**YOUR TASK**
An exact printout of all the entries is required.

**EXCERPTED DATA**

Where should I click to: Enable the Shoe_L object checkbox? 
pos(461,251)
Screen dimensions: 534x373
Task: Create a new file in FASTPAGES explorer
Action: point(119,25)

**TASK OUTPUT**
Where should I click to: Enable the Shoe_L object checkbox? 
pos(461,251)
Screen dimensions: 534x373
Task: Create a new file in FASTPAGES explorer
Action: point(119,25)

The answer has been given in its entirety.